Write out each record again exactly as it stands.

== Segment start ==

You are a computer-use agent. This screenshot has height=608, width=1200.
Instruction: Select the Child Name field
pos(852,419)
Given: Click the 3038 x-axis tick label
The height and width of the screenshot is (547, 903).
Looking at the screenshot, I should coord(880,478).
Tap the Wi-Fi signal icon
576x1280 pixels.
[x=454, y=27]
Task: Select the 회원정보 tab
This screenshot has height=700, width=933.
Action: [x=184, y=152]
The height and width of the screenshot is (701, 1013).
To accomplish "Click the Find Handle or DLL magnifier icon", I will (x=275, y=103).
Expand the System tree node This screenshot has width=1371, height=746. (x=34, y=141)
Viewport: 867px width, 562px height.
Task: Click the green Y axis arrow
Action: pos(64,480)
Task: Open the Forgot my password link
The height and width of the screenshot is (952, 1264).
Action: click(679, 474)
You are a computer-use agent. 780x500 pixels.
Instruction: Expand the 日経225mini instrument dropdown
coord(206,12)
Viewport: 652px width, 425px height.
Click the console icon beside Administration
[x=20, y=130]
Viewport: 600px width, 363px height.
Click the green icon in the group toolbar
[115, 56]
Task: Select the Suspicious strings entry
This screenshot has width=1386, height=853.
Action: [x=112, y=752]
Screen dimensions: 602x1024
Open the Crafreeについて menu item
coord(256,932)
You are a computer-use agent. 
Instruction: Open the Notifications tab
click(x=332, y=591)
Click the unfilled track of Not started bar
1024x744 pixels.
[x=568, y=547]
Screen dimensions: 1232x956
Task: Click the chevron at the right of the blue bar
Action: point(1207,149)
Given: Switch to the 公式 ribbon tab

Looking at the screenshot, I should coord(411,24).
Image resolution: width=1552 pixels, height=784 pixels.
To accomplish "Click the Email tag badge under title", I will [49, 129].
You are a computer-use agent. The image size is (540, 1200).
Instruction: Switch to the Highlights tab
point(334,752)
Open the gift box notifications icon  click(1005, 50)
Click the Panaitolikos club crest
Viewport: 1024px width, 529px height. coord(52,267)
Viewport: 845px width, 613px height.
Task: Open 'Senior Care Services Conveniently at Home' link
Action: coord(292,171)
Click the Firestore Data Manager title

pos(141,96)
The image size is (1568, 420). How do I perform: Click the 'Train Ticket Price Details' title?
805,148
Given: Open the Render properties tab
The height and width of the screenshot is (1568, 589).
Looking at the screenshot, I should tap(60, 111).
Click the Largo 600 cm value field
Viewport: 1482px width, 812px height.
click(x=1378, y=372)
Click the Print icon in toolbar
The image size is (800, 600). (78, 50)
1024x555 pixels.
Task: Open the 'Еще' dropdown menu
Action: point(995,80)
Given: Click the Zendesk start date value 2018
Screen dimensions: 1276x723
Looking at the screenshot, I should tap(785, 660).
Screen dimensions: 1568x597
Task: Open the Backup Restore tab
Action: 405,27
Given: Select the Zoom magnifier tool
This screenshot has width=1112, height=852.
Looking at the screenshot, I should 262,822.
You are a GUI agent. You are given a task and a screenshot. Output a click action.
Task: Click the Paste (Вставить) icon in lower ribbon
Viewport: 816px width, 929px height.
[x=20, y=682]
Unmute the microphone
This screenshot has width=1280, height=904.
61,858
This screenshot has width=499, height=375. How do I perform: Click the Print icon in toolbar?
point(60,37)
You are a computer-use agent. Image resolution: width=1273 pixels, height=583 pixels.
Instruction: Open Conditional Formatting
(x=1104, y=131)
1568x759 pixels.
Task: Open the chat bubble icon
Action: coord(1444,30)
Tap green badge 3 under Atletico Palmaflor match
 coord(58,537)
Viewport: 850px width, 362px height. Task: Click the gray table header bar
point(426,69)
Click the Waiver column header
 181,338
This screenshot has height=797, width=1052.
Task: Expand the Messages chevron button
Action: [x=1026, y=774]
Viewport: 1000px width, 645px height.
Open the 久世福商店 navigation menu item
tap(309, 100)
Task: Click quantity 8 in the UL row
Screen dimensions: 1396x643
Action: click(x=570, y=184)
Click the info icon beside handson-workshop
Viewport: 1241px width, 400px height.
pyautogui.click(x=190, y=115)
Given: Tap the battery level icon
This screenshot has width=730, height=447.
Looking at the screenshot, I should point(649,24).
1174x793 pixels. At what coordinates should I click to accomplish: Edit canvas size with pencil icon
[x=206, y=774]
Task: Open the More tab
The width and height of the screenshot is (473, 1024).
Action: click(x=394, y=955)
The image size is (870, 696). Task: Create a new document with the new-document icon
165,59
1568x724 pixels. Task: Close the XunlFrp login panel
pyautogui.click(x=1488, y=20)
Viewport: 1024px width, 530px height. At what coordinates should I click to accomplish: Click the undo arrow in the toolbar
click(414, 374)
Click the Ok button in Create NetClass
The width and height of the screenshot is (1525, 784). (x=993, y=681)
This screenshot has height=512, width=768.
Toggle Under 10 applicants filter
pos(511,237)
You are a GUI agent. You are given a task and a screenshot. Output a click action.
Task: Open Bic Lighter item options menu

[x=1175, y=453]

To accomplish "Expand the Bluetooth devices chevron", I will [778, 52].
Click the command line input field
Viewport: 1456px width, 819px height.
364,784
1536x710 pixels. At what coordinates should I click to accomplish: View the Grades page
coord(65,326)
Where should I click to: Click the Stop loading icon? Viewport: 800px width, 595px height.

== Segment end ==

The completed task:
You are a computer-use agent. This screenshot has height=608, width=1200.
Instruction: Select the Child Name field
pos(852,419)
Given: Click the 3038 x-axis tick label
The height and width of the screenshot is (547, 903).
Looking at the screenshot, I should coord(880,478).
Tap the Wi-Fi signal icon
576x1280 pixels.
[x=454, y=27]
Task: Select the 회원정보 tab
This screenshot has height=700, width=933.
Action: [x=184, y=152]
The height and width of the screenshot is (701, 1013).
To accomplish "Click the Find Handle or DLL magnifier icon", I will (x=275, y=103).
Expand the System tree node This screenshot has width=1371, height=746. (x=34, y=141)
Viewport: 867px width, 562px height.
Task: Click the green Y axis arrow
Action: pos(64,480)
Task: Open the Forgot my password link
The height and width of the screenshot is (952, 1264).
Action: click(679, 474)
You are a computer-use agent. 780x500 pixels.
Instruction: Expand the 日経225mini instrument dropdown
coord(206,12)
Viewport: 652px width, 425px height.
Click the console icon beside Administration
[x=20, y=130]
Viewport: 600px width, 363px height.
Click the green icon in the group toolbar
[115, 56]
Task: Select the Suspicious strings entry
This screenshot has width=1386, height=853.
Action: [x=112, y=752]
Screen dimensions: 602x1024
Open the Crafreeについて menu item
coord(256,932)
You are a computer-use agent. 
Instruction: Open the Notifications tab
click(x=332, y=591)
Click the unfilled track of Not started bar
1024x744 pixels.
[x=568, y=547]
Screen dimensions: 1232x956
Task: Click the chevron at the right of the blue bar
Action: point(1207,149)
Given: Switch to the 公式 ribbon tab

Looking at the screenshot, I should coord(411,24).
Image resolution: width=1552 pixels, height=784 pixels.
To accomplish "Click the Email tag badge under title", I will [49, 129].
You are a computer-use agent. The image size is (540, 1200).
Instruction: Switch to the Highlights tab
point(334,752)
Open the gift box notifications icon  click(1005, 50)
Click the Panaitolikos club crest
Viewport: 1024px width, 529px height. coord(52,267)
Viewport: 845px width, 613px height.
Task: Open 'Senior Care Services Conveniently at Home' link
Action: coord(292,171)
Click the Firestore Data Manager title

pos(141,96)
The image size is (1568, 420). How do I perform: Click the 'Train Ticket Price Details' title?
805,148
Given: Open the Render properties tab
The height and width of the screenshot is (1568, 589).
Looking at the screenshot, I should tap(60, 111).
Click the Largo 600 cm value field
Viewport: 1482px width, 812px height.
click(x=1378, y=372)
Click the Print icon in toolbar
The image size is (800, 600). (78, 50)
1024x555 pixels.
Task: Open the 'Еще' dropdown menu
Action: point(995,80)
Given: Click the Zendesk start date value 2018
Screen dimensions: 1276x723
Looking at the screenshot, I should tap(785, 660).
Screen dimensions: 1568x597
Task: Open the Backup Restore tab
Action: 405,27
Given: Select the Zoom magnifier tool
This screenshot has width=1112, height=852.
Looking at the screenshot, I should 262,822.
You are a GUI agent. You are given a task and a screenshot. Output a click action.
Task: Click the Paste (Вставить) icon in lower ribbon
Viewport: 816px width, 929px height.
[x=20, y=682]
Unmute the microphone
This screenshot has width=1280, height=904.
61,858
This screenshot has width=499, height=375. How do I perform: Click the Print icon in toolbar?
point(60,37)
You are a computer-use agent. Image resolution: width=1273 pixels, height=583 pixels.
Instruction: Open Conditional Formatting
(x=1104, y=131)
1568x759 pixels.
Task: Open the chat bubble icon
Action: coord(1444,30)
Tap green badge 3 under Atletico Palmaflor match
 coord(58,537)
Viewport: 850px width, 362px height. Task: Click the gray table header bar
point(426,69)
Click the Waiver column header
 181,338
This screenshot has height=797, width=1052.
Task: Expand the Messages chevron button
Action: [x=1026, y=774]
Viewport: 1000px width, 645px height.
Open the 久世福商店 navigation menu item
tap(309, 100)
Task: Click quantity 8 in the UL row
Screen dimensions: 1396x643
Action: click(x=570, y=184)
Click the info icon beside handson-workshop
Viewport: 1241px width, 400px height.
pyautogui.click(x=190, y=115)
Given: Tap the battery level icon
This screenshot has width=730, height=447.
Looking at the screenshot, I should point(649,24).
1174x793 pixels. At what coordinates should I click to accomplish: Edit canvas size with pencil icon
[x=206, y=774]
Task: Open the More tab
The width and height of the screenshot is (473, 1024).
Action: click(x=394, y=955)
The image size is (870, 696). Task: Create a new document with the new-document icon
165,59
1568x724 pixels. Task: Close the XunlFrp login panel
pyautogui.click(x=1488, y=20)
Viewport: 1024px width, 530px height. At what coordinates should I click to accomplish: Click the undo arrow in the toolbar
click(414, 374)
Click the Ok button in Create NetClass
The width and height of the screenshot is (1525, 784). (x=993, y=681)
This screenshot has height=512, width=768.
Toggle Under 10 applicants filter
pos(511,237)
You are a GUI agent. You are given a task and a screenshot. Output a click action.
Task: Open Bic Lighter item options menu

[x=1175, y=453]

To accomplish "Expand the Bluetooth devices chevron", I will [778, 52].
Click the command line input field
Viewport: 1456px width, 819px height.
364,784
1536x710 pixels. At what coordinates should I click to accomplish: View the Grades page
coord(65,326)
Where should I click to: Click the Stop loading icon? Viewport: 800px width, 595px height.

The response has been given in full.